Arsène a peur des miliciens du parti au pouvoir, qu’il n’a jamais rencontrés, mais aussi de la police loyaliste qui multiplie les barrages dans Gitega. Au début de la contestation, des étudiants de l’Institut supérieur d’agronomie ont tenté de manifester contre le troisième mandat du président. La police les a vite dispersés. Depuis, les forces de sécurité sont sur le qui-vive. Dès neuf heures du soir, Gitega devient une ville-fantôme où seules circulent les patrouilles de police et de militaires. Attroupés dans leurs pickups ou à pied, armes au poing, les forces de l’ordre sillonnent la ville, guettant le moindre attroupement suspect.

Une autre vie

« L’autre jour, deux de ces pickups se sont garés devant le bistro où nous étions assis, raconte Arsène. Tout le monde s’est enfui, certains sans payer ! » Les hommes en armes raconteront qu’ils voulaient juste boire un verre. Mais Arsène, comme beaucoup d’habitants de Gitega, garde ses distances. « On ne sait jamais, on s’impose un couvre-feu. » À raison. L’autre soir, la police a tiré sur un groupe de cinq personnes dans le quartier de Yoga. L’un des individus blessé à la jambe a fini la nuit aux urgences.

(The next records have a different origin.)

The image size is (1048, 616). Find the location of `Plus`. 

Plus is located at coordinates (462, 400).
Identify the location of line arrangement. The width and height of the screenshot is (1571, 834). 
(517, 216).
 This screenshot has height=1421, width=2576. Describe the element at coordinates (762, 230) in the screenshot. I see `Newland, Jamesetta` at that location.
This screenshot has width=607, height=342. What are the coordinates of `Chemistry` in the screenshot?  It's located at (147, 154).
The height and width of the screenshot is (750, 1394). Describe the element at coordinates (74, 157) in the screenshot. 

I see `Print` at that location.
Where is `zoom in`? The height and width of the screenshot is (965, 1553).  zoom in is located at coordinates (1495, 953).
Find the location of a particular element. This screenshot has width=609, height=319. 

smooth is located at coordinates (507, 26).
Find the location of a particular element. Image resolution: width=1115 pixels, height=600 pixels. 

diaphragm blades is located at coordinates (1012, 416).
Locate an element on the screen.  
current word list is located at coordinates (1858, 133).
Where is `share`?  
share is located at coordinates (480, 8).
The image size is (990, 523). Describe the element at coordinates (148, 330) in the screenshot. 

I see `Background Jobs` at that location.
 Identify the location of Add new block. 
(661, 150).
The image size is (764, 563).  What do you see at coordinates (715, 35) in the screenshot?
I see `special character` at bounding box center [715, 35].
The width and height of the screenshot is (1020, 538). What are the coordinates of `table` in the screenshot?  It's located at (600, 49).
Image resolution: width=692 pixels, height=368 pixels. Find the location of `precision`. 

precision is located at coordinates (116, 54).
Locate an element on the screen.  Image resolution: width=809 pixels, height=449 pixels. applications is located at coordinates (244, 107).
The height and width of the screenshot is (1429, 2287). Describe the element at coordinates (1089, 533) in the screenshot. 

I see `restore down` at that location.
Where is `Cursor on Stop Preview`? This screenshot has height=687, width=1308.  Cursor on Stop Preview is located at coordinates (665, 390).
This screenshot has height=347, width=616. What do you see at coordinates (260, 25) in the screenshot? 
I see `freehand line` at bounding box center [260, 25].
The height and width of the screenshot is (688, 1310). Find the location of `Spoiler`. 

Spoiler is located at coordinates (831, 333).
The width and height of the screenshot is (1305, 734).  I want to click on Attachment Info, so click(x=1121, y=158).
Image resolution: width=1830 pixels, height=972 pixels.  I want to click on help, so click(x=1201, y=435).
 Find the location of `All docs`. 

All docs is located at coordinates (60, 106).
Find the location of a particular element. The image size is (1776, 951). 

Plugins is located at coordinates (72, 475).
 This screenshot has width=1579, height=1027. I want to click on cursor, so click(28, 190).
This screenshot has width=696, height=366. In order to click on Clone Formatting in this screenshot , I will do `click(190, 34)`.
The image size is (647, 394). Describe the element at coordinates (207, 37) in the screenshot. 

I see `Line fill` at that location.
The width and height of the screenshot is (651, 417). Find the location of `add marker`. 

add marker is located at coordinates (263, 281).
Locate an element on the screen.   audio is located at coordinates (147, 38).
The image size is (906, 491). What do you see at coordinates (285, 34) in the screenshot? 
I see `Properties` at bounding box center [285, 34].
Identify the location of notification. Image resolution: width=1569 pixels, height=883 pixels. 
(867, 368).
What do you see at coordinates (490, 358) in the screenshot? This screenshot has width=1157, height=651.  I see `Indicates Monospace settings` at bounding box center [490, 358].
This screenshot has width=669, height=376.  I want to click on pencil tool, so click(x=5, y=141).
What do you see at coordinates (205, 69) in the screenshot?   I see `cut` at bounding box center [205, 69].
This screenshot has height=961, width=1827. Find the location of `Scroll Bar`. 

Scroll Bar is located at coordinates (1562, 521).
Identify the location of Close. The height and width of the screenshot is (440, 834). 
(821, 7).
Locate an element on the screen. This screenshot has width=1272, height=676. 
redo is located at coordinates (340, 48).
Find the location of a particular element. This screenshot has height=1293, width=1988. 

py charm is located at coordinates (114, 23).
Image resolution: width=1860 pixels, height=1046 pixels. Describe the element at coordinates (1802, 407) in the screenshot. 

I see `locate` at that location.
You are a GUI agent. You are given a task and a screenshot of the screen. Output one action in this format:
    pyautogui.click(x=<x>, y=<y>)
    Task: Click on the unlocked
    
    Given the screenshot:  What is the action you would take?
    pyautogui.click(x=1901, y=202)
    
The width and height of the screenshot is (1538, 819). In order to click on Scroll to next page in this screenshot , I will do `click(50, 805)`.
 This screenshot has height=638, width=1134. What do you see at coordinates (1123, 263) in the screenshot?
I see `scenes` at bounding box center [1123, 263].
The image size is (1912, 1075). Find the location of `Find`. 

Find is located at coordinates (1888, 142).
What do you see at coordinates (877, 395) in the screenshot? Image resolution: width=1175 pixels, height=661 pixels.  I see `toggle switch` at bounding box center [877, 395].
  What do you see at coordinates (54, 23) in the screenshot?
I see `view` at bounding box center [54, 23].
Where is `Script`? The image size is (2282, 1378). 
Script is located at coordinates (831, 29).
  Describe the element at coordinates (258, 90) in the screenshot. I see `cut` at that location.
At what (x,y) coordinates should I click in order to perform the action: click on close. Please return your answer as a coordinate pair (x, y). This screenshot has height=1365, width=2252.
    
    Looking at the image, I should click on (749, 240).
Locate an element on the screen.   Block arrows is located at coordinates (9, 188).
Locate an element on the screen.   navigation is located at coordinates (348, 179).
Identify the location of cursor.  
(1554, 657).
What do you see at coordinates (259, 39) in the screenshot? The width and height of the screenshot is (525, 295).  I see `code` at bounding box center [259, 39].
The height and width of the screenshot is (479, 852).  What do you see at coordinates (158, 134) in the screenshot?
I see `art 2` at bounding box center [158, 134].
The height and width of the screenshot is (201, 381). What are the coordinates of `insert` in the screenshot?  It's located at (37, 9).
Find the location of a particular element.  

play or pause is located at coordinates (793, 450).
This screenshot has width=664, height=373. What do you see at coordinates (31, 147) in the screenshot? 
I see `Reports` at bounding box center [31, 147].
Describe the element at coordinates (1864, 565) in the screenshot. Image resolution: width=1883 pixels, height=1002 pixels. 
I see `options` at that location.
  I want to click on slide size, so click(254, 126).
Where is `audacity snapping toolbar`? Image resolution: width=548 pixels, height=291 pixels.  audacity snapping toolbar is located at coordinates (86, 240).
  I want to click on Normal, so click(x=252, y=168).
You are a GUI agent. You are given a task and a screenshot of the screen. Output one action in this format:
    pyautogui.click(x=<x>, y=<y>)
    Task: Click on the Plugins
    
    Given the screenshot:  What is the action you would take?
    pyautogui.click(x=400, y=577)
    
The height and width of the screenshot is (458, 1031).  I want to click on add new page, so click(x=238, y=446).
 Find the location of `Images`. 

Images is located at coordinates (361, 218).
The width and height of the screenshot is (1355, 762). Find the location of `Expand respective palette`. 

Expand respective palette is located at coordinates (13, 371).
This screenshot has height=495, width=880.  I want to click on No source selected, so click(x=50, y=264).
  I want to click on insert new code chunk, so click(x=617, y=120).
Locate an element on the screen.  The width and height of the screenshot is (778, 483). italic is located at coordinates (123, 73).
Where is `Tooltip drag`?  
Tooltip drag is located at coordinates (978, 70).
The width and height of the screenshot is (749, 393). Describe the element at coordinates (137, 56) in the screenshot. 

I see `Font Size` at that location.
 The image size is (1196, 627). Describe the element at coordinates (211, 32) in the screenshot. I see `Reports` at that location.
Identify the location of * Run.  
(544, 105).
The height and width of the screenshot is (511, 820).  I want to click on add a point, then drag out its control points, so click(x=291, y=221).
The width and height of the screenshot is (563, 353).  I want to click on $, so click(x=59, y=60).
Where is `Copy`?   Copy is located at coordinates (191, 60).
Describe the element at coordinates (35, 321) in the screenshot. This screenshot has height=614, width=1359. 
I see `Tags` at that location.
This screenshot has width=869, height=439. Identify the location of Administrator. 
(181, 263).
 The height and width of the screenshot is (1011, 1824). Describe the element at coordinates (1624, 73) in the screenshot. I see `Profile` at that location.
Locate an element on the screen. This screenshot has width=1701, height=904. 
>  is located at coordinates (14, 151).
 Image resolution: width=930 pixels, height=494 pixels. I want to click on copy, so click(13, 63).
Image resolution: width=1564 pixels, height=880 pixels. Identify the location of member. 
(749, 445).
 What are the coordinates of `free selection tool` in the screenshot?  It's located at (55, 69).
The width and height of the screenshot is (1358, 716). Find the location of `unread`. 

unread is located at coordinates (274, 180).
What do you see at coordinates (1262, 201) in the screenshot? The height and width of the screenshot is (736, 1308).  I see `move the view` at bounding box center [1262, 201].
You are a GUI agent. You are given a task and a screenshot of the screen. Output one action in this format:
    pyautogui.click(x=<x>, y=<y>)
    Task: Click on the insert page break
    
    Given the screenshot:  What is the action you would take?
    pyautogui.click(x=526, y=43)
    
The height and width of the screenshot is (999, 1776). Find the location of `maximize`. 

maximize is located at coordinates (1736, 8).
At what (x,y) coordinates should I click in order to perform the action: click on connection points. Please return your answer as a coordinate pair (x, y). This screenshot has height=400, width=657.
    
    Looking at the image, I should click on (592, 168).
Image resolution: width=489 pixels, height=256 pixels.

Dans sa maison, Arsène doit affronter le regard inquisiteur de ses enfants. Ils réclament leurs biscuits et du pain. « Les voir ainsi me rend malheureux », confie le chef de famille, incapable de trouver les mots pour expliquer la situation. Quand la télévision diffuse les images des manifestations et de la répression à Bujumbura, ses enfants lui demandent si les hommes en armes viendront aussi les chercher à la maison. Arsène détourne les questions en les poussant sur le chemin de l’école qui se trouve à quatre kilomètres de la maison. Pour les y conduire Arsène loue une mototaxi. Une autre charge qui vient alourdir les dépenses du foyer.